The Threshold Between The Everyday and The Nonpareil
There is so much potential in exploring the threshold spaces between the 'everyday' and the nonpareil especially when one escapes the burden of social conditioning, stereotypes and bias.
Giving attention to the everyday and nonpareil ( state or international agents to locally grounded agents) shouldn’t automatically signify an attempt to decentralise notions of the international or to remake and unsettle existing power relations.
There is potential in transitional spaces between these aspects of society and understanding it's not a binary condition. Scholars Croft and Vaughan-Williams call for ‘[a]n alternative genealogy of the “everyday”– one that pays specific attention to non-elite constructions, meanings and experiences of (in)security and their attendant rhythms and scales’ (Croft and Vaughan-Williams, 2017: 22). I can see the merit in developing alternative genealogy of the everyday but not at the expense of the other.
Selimovic seems to hit on a more agreeable note, suggesting that the everyday corresponds to ‘the entangled and organic micro-practices that […] are part of people’s ongoing work in the making of lifeworlds’.

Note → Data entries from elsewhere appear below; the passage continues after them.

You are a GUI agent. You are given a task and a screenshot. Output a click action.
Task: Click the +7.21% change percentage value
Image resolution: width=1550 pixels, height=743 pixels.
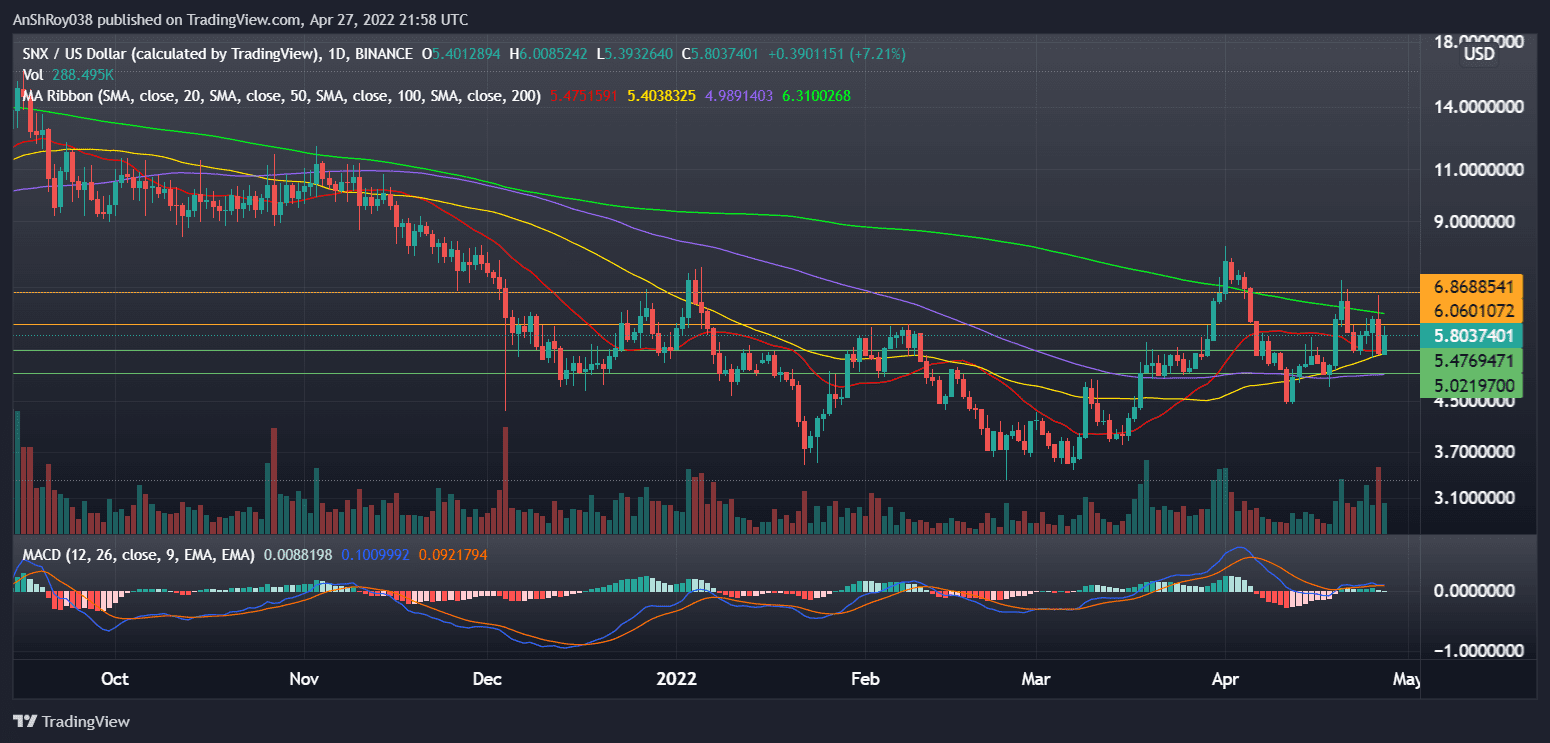click(876, 54)
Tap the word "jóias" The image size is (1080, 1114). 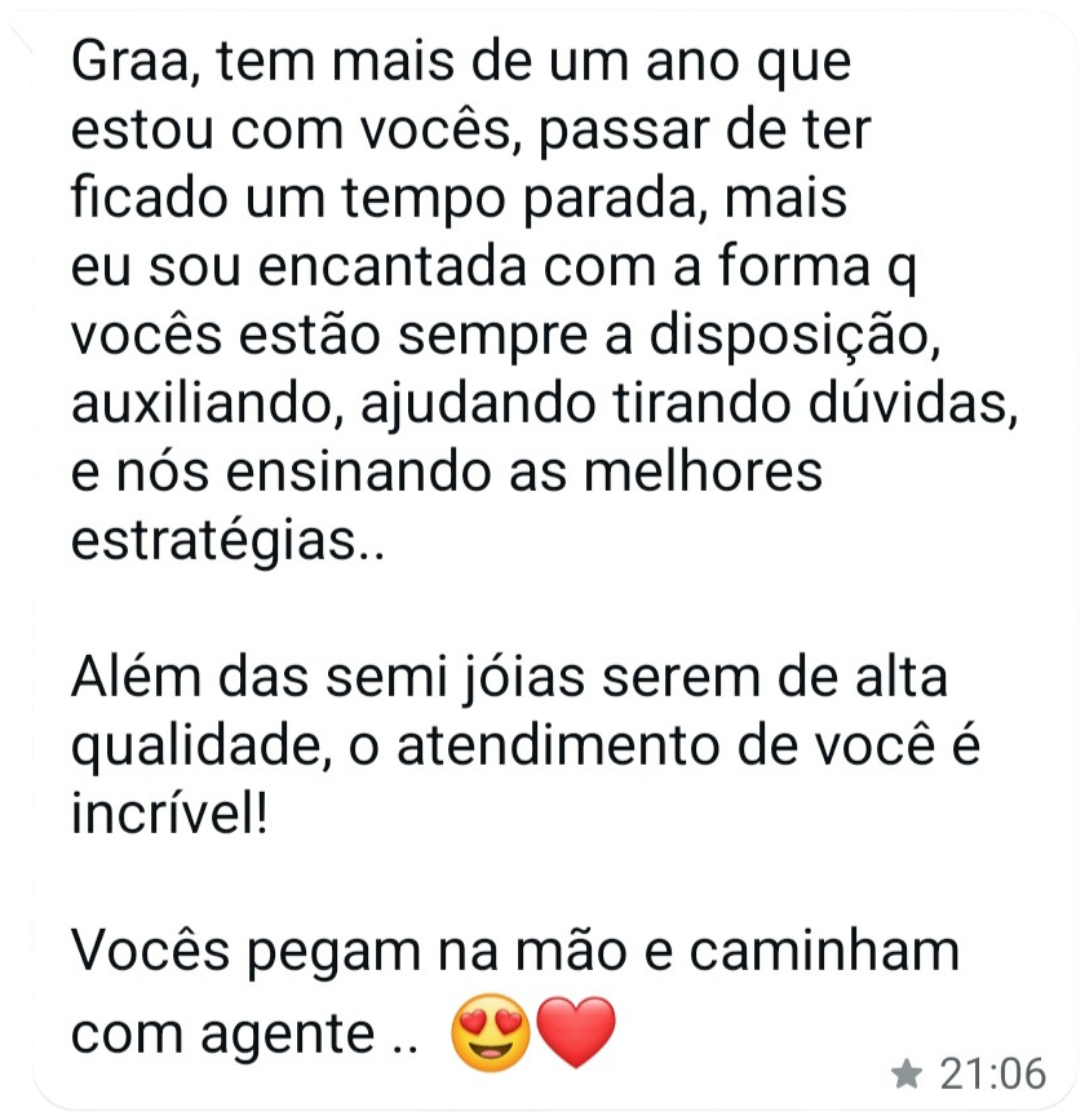(x=524, y=677)
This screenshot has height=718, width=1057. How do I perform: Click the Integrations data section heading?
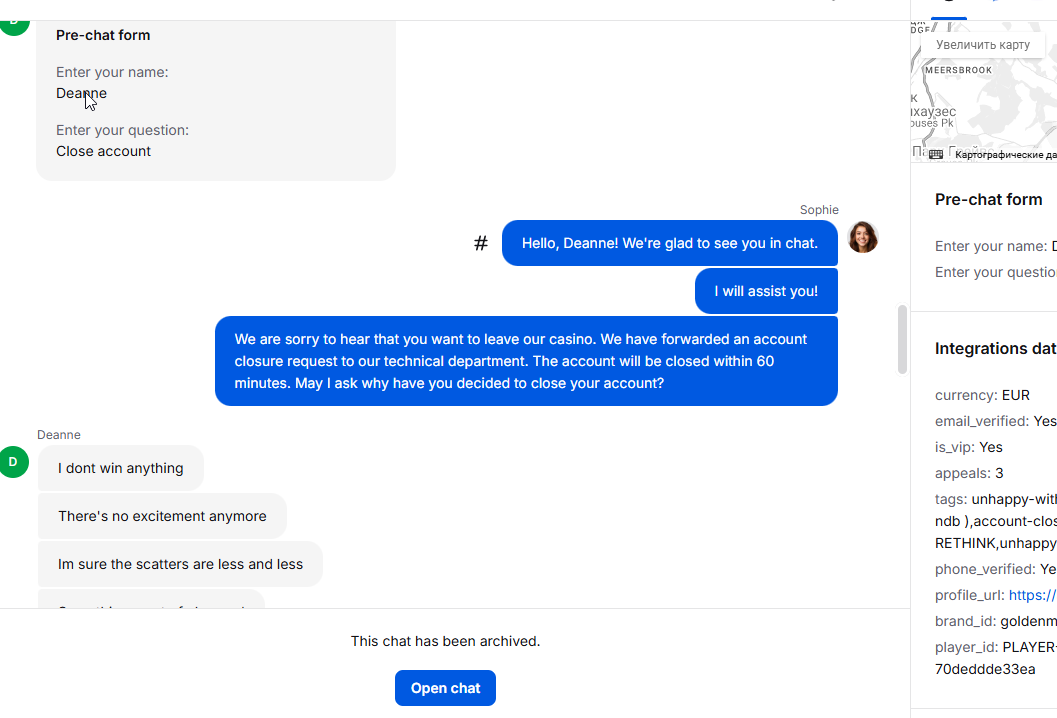point(996,349)
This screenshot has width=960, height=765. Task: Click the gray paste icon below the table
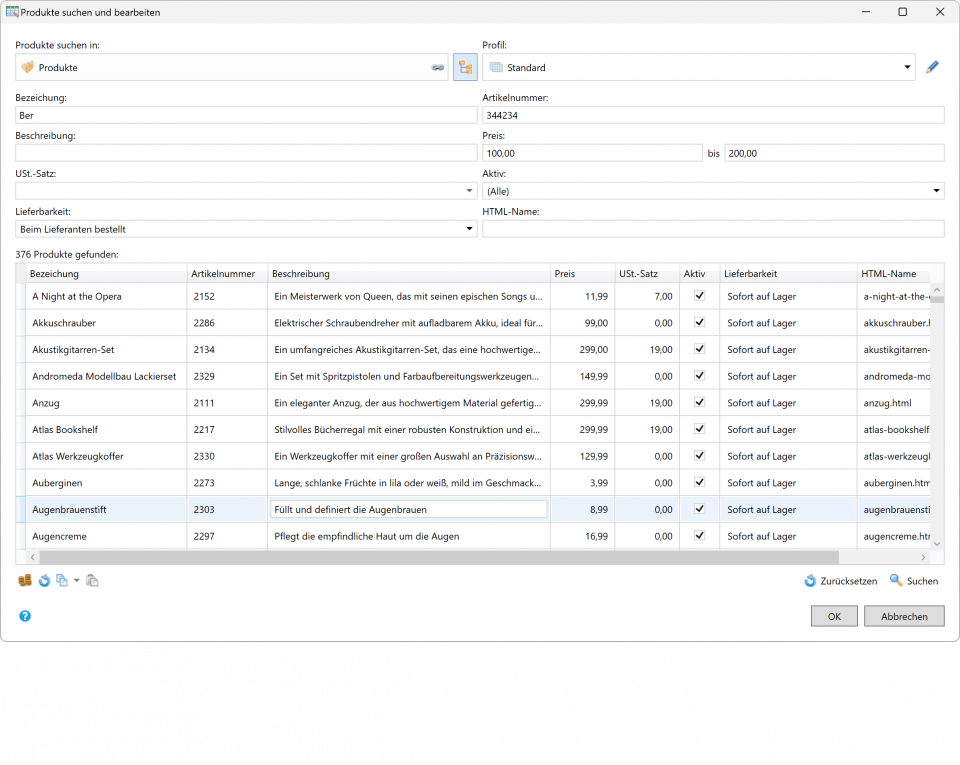point(92,580)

Agency, therefore, is at the heart of the everyday; it ‘is grounded in the lived space, always embodied, and contingent on our relations with others in the places we share. The everyday is, according to Mannergren Selimovic, ‘the site for human beings to take their place in the world, make sense of it and forge themselves as ethical subjects that hold keys to transformation’.

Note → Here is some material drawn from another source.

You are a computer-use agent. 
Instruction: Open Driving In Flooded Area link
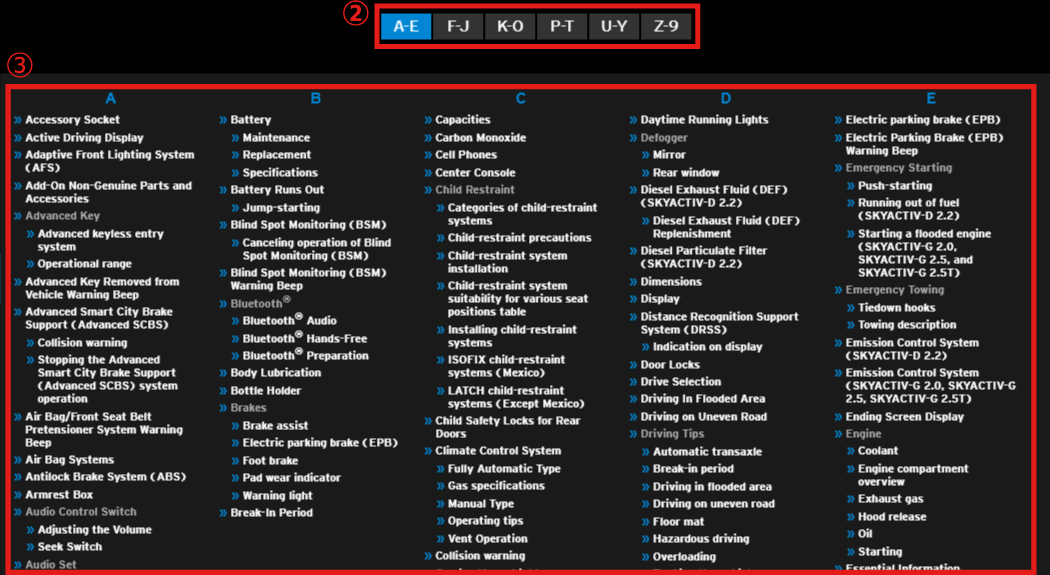(x=702, y=399)
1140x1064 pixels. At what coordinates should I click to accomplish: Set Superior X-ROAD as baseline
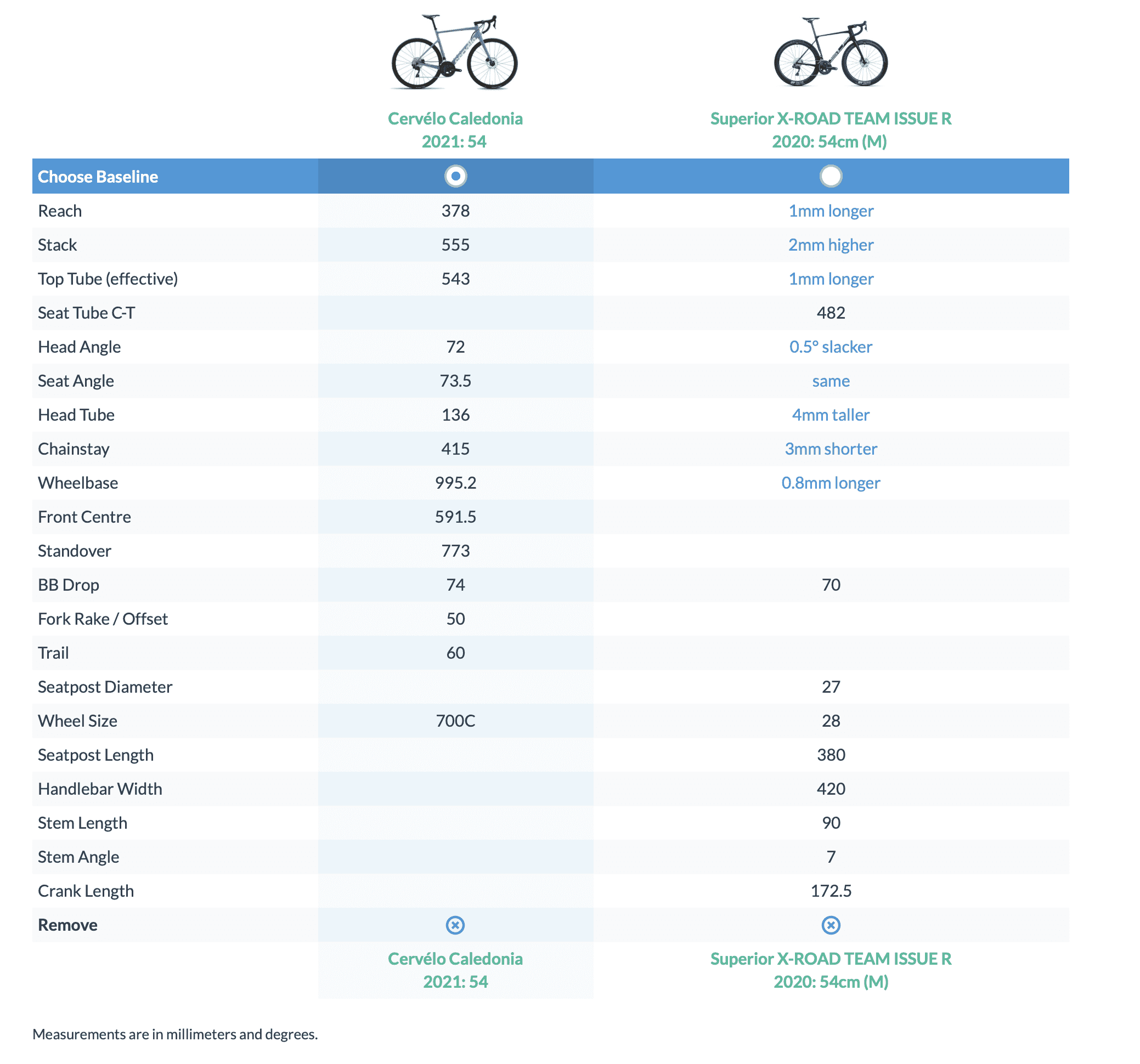831,176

The everyday, Mannergren Selimovic argues, turns our attention away from a state or international agents verses locally grounded agents and suggests a transformative agency that oscillates between the private and public, between the unconscious and the conscious
The threshold space where the everyday and the nonpareil inform language, performance and agency and place that could contribute to the remaking of world politics.